■ **THE TASK**
Go to the line holding "Click the trash can delete icon" in the data below. Return it and each line after it through the last, exactly, and skip the pictures.

Stored records
● ● ● ● ● ● ●

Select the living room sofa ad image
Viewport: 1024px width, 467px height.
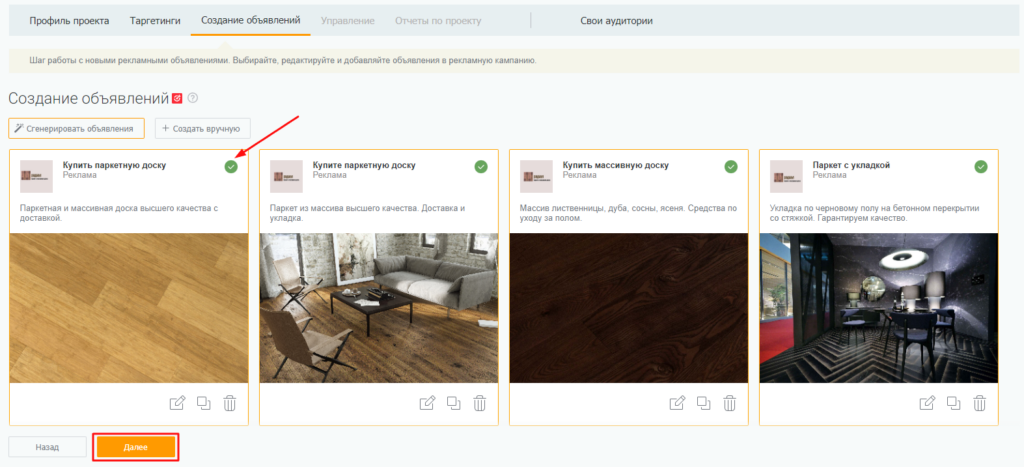pyautogui.click(x=378, y=308)
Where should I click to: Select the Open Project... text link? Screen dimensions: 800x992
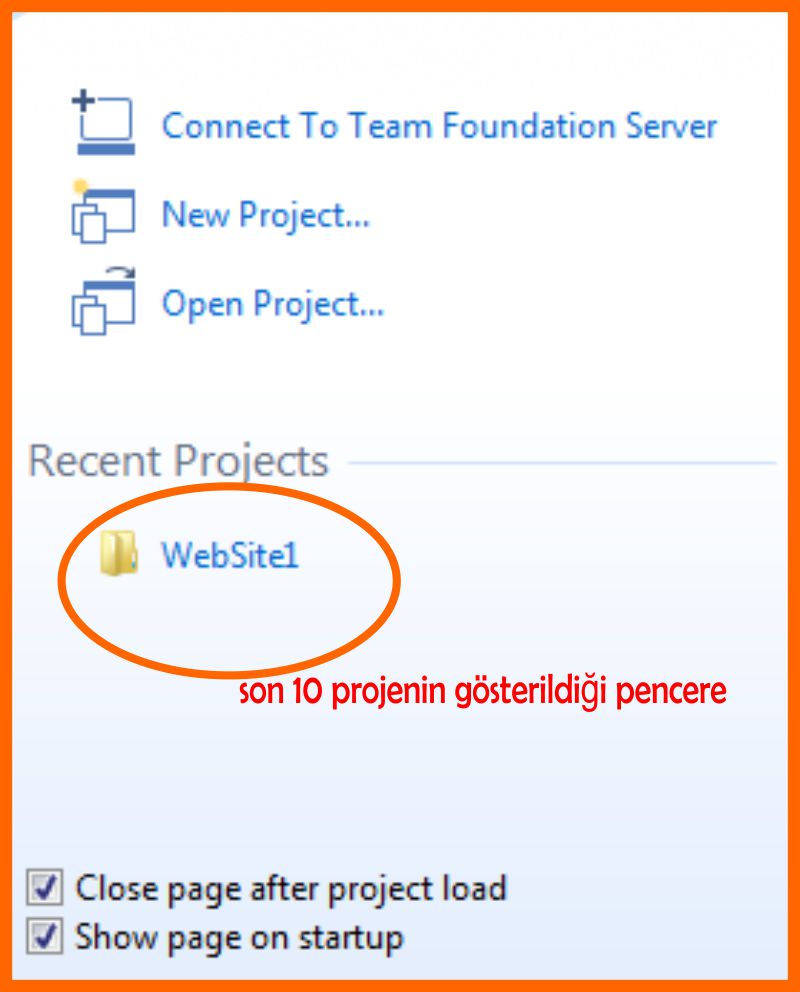click(x=273, y=304)
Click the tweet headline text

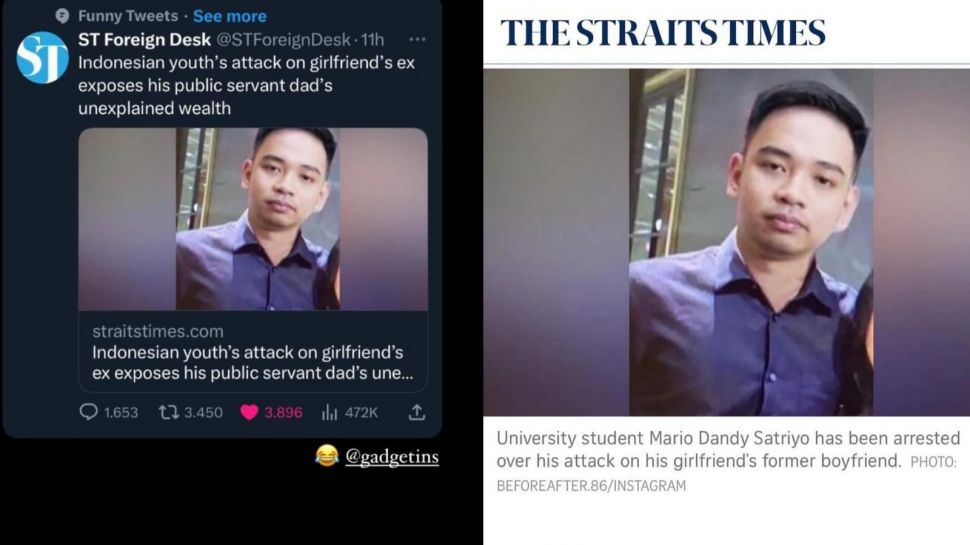click(246, 85)
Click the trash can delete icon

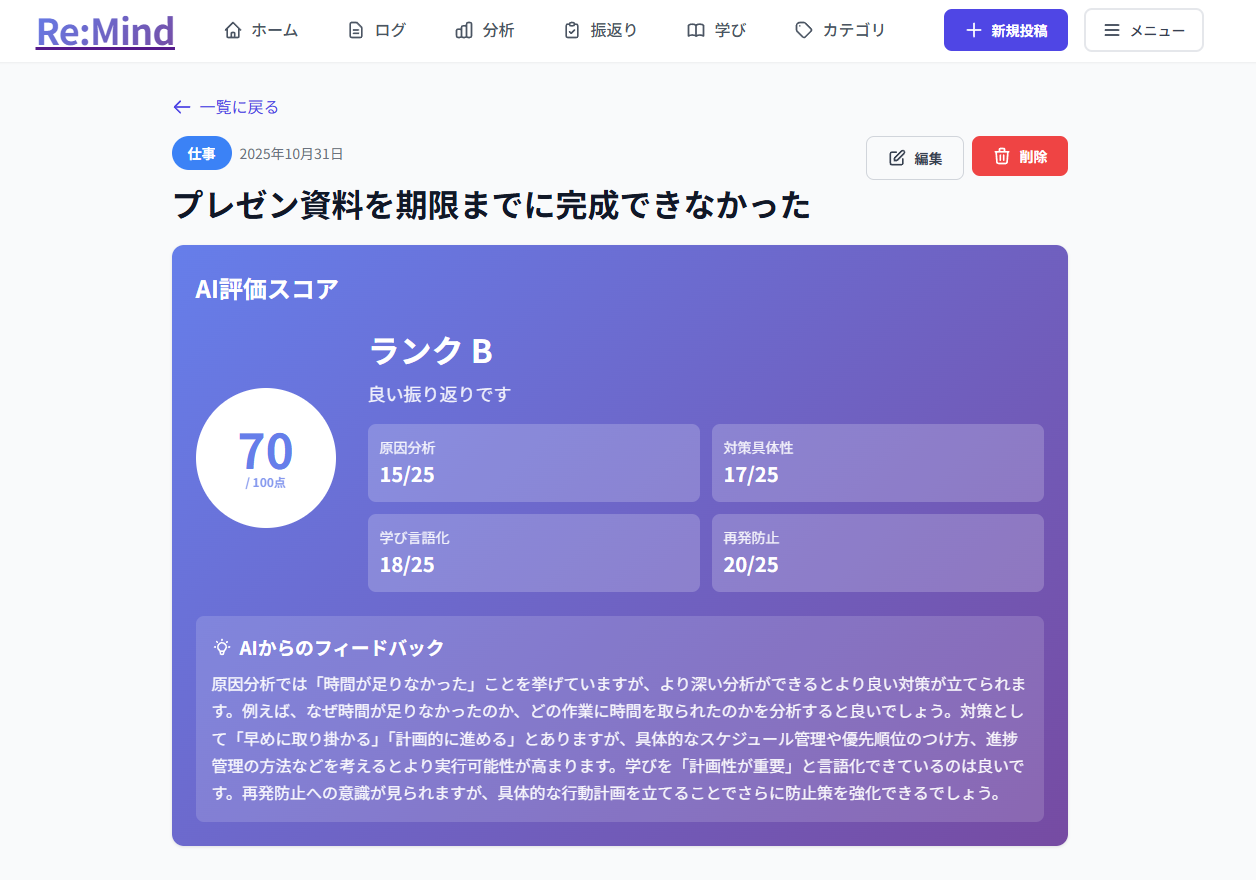pyautogui.click(x=1002, y=156)
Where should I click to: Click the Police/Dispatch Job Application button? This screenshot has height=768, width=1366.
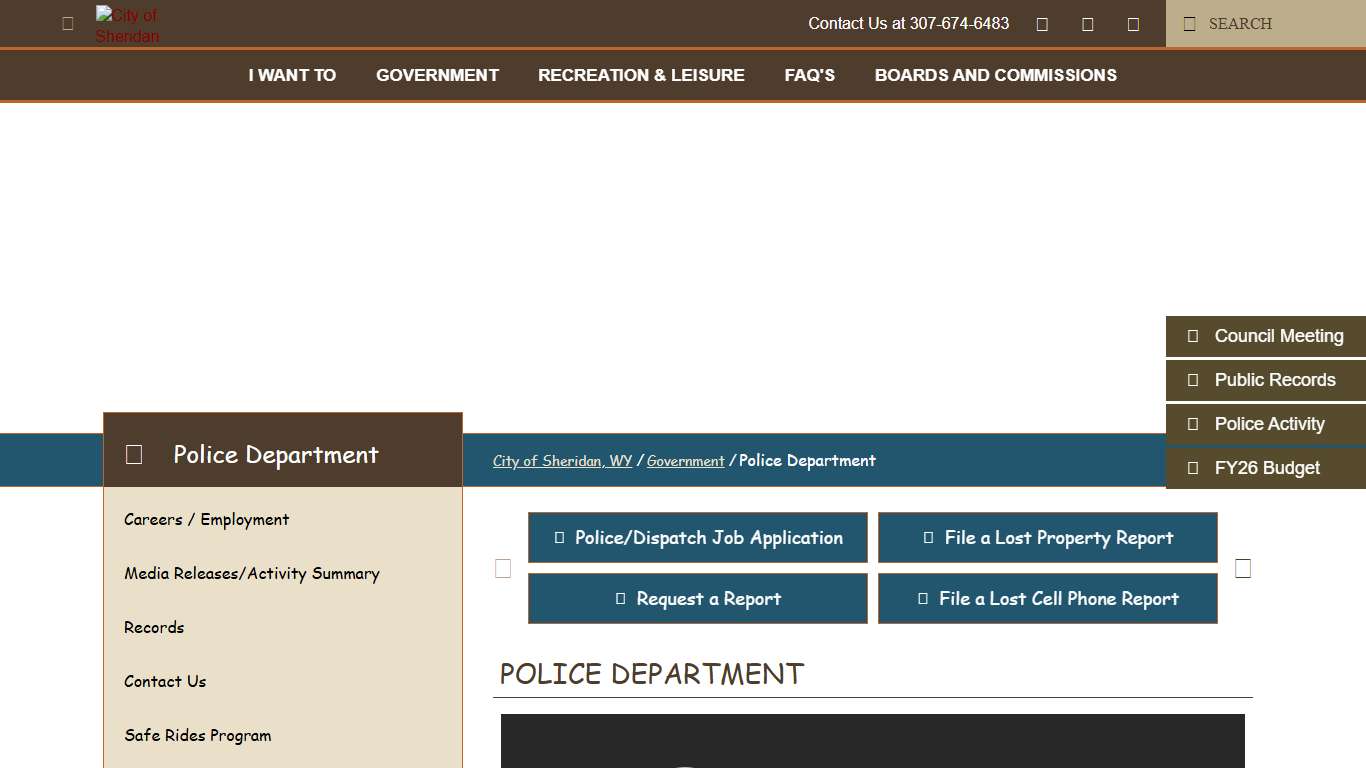coord(697,537)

● ● ● ● ● ● ●

■ **SOLUTION TO THE EXERCISE**
Click the trash can delete icon

pyautogui.click(x=1002, y=156)
Where should I click to: Click the Police/Dispatch Job Application button? This screenshot has height=768, width=1366.
coord(697,537)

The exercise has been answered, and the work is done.